■ The task ■
Include only the line with "Click the Abmessung column header" and the lines after it, each reproduced exactly as it stands in the entries below.

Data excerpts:
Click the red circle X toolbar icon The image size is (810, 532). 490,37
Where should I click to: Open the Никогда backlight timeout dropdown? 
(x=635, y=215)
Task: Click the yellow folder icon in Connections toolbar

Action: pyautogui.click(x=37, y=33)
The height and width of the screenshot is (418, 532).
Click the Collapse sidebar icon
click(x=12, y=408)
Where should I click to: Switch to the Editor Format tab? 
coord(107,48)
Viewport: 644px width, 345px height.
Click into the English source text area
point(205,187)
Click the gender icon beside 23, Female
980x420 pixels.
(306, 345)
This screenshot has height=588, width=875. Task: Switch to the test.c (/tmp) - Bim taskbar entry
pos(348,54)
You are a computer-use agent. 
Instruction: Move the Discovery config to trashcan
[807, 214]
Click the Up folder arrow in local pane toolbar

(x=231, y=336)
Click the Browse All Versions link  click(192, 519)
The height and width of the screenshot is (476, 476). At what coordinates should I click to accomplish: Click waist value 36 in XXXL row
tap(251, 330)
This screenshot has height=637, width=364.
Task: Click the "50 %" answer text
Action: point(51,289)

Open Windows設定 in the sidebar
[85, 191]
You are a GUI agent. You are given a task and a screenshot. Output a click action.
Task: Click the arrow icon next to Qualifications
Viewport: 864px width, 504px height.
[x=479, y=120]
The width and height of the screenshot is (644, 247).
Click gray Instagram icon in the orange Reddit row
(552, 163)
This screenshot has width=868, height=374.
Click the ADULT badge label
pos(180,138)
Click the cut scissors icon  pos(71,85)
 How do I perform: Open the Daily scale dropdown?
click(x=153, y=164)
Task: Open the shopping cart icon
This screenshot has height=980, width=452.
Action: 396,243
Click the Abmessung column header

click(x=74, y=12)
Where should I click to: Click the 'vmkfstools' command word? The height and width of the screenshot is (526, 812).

■ Written answer ■
Click the Abmessung column header

click(x=74, y=12)
Where should I click to: Click the 'vmkfstools' command word? The height and width of the screenshot is (526, 812).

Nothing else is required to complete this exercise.